Delayed Development of Coronary Ostial Stenosis following Surgical Aortic Valve Replacement: A Case Report of Unusual Presentation.

Coronary ostial stenosis is a rare but potentially life-threatening complication that occurs in 1%-5% of patients who undergo surgical aortic valve replacement (SAVR). Symptoms typically appear within the first 6 months and almost always within a year after SAVR. We report an unusually delayed presentation of non-ST segment elevation myocardial infarction due to coronary ostial stenosis 22 months after SAVR. A 71-year-old woman underwent uncomplicated SAVR with a bioprosthetic valve in August 2015 for severe aortic stenosis. A preoperative coronary angiogram demonstrated widely patent left and right coronary arteries. In June 2017, the patient presented to the hospital with chest pain. An electrocardiogram demonstrated 1 mm ST segment depression in the anterolateral leads, and serum troponin I level was elevated to 2.3 ng/ml. Diagnostic coronary angiography revealed severe ostial stenosis (99%) of the right coronary artery.

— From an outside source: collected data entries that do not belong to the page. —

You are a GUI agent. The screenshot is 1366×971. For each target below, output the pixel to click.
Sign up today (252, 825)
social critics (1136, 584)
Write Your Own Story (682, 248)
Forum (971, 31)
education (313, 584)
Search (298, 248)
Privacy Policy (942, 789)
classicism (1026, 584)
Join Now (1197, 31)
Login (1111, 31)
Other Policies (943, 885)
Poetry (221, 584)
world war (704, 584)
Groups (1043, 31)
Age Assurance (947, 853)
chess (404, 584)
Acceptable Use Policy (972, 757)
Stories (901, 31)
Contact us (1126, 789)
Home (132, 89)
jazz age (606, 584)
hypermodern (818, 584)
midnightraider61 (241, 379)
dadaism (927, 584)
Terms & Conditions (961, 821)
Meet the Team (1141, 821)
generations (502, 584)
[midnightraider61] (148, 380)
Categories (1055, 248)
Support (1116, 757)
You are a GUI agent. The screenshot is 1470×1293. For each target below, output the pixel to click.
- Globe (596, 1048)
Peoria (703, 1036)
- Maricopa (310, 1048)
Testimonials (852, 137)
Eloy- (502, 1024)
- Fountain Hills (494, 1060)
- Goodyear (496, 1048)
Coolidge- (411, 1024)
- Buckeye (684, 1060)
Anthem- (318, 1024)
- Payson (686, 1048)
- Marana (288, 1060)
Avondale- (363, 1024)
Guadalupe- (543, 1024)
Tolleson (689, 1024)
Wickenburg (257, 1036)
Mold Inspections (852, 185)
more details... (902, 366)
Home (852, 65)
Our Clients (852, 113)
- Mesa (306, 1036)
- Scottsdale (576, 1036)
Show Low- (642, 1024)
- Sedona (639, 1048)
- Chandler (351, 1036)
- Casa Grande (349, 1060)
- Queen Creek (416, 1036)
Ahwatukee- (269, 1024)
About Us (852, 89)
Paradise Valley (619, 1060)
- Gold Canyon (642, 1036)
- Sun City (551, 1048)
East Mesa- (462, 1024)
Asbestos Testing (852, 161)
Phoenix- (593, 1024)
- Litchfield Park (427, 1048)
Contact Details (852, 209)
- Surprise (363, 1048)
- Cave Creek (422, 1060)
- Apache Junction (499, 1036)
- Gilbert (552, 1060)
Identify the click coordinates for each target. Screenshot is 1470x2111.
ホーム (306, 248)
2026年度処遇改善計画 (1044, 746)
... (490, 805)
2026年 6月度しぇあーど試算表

A bare-metal stent was successfully placed with an excellent angiographic result, and the patient was asymptomatic at 4 months of follow-up after the procedure. As seen in our case, coronary ostial stenosis should be considered in the differential diagnosis of chest pain or arrhythmia in patients presenting with a history of SAVR, even if the procedure was performed more than 1 year prior to presentation.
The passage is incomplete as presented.